▸ Task brief:
Each line below that contains the word "computer" is to be counted; give only the final number.
* * * * * * * * *
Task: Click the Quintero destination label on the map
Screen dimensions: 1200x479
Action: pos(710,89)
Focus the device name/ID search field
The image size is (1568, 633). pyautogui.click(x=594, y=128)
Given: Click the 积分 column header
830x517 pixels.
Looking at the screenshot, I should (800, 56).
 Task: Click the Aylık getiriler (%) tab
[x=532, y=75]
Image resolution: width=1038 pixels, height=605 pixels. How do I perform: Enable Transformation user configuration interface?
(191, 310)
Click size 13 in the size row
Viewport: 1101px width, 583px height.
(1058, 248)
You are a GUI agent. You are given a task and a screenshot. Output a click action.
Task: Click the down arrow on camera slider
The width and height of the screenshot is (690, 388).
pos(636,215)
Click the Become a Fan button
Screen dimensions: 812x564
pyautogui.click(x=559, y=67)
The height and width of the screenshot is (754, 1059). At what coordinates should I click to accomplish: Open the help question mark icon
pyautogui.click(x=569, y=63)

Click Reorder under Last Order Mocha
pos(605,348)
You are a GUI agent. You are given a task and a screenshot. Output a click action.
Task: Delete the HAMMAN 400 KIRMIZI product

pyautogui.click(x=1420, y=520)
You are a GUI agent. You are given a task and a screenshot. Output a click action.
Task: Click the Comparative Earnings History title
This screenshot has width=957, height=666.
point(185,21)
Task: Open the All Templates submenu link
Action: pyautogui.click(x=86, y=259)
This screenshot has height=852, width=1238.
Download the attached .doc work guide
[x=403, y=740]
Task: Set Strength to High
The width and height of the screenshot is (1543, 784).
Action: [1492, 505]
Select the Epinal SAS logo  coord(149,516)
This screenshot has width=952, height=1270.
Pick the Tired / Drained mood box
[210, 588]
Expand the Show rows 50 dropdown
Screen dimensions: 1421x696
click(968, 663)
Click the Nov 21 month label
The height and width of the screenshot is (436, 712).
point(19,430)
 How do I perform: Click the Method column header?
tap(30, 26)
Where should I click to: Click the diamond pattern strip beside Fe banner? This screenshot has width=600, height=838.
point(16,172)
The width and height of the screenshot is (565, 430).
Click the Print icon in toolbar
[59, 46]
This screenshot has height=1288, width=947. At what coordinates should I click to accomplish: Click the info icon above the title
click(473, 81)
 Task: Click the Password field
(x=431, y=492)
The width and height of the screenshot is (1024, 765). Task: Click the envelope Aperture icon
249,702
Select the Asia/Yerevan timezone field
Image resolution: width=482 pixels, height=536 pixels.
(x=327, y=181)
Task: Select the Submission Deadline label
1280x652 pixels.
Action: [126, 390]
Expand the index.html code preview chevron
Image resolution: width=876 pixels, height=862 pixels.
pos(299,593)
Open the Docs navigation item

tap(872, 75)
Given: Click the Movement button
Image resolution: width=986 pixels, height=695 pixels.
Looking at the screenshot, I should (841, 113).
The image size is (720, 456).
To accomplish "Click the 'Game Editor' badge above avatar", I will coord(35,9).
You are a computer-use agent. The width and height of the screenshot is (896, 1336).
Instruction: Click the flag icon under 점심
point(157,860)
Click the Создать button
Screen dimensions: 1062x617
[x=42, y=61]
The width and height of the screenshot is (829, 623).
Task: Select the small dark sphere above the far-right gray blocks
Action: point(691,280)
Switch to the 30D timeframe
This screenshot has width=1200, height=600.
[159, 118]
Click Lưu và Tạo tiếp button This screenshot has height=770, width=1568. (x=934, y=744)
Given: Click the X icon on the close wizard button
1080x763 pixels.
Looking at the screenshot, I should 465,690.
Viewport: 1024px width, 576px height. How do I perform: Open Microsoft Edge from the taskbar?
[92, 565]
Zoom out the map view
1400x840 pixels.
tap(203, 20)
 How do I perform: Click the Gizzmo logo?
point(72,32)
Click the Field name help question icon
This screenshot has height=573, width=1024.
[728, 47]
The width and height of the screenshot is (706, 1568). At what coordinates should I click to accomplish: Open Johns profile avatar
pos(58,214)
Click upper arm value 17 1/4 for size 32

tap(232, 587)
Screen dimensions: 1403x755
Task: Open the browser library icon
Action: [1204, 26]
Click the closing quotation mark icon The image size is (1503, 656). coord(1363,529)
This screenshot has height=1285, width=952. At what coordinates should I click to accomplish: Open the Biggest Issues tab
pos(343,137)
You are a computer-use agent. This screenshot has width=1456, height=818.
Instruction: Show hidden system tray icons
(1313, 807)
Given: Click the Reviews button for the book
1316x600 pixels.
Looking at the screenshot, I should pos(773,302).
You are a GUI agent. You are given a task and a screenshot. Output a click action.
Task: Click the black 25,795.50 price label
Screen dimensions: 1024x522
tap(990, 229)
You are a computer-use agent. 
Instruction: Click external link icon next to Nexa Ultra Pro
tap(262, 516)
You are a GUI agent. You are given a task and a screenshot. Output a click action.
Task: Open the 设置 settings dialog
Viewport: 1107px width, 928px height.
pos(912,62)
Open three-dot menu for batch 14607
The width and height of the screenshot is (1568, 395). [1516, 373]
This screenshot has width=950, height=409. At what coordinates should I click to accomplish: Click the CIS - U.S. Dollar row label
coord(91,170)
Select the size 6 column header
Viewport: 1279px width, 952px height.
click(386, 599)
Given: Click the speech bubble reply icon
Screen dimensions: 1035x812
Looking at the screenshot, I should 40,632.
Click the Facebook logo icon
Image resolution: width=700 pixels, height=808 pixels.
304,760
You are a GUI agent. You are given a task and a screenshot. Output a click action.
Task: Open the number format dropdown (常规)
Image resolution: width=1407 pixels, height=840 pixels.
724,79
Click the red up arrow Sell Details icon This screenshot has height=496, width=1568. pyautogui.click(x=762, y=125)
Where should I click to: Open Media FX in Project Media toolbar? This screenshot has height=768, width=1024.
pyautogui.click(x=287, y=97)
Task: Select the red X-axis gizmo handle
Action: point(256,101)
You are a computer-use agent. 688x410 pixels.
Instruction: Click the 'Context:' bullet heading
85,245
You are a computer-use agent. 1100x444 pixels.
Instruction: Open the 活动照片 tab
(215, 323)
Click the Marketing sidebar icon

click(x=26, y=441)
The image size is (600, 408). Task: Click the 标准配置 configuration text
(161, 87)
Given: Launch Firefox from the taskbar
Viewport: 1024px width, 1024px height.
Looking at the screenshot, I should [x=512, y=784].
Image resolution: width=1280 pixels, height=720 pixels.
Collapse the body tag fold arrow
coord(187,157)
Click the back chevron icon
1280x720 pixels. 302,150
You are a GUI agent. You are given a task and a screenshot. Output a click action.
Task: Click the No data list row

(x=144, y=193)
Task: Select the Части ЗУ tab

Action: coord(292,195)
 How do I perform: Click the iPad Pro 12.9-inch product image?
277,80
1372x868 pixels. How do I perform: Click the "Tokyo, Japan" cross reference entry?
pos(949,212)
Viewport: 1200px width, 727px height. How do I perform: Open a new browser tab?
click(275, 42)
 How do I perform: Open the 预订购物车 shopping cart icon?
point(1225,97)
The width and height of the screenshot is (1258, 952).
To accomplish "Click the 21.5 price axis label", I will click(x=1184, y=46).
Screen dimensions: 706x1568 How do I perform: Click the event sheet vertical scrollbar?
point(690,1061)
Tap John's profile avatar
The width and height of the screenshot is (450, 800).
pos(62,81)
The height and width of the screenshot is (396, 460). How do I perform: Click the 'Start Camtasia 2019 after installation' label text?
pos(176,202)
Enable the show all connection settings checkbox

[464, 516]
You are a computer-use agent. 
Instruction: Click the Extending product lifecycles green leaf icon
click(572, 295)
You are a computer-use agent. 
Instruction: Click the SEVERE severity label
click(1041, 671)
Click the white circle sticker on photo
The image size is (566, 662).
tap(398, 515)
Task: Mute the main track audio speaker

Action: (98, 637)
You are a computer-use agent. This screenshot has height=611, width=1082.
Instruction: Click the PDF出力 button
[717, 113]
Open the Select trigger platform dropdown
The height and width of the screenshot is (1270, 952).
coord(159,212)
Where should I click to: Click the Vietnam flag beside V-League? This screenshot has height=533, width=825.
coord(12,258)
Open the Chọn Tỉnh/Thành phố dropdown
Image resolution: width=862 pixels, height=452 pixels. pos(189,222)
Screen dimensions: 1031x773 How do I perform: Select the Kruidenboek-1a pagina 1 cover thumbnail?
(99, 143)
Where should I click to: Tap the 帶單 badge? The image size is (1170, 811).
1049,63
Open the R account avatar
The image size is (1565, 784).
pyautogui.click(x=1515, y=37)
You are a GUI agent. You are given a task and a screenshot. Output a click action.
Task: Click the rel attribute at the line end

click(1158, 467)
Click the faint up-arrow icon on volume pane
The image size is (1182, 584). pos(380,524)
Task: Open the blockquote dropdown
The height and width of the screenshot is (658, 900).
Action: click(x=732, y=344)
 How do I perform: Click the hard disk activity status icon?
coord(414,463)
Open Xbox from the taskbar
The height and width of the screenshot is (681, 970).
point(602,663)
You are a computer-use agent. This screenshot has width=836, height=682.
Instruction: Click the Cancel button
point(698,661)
* * * * * * * * *
▸ Written answer:
9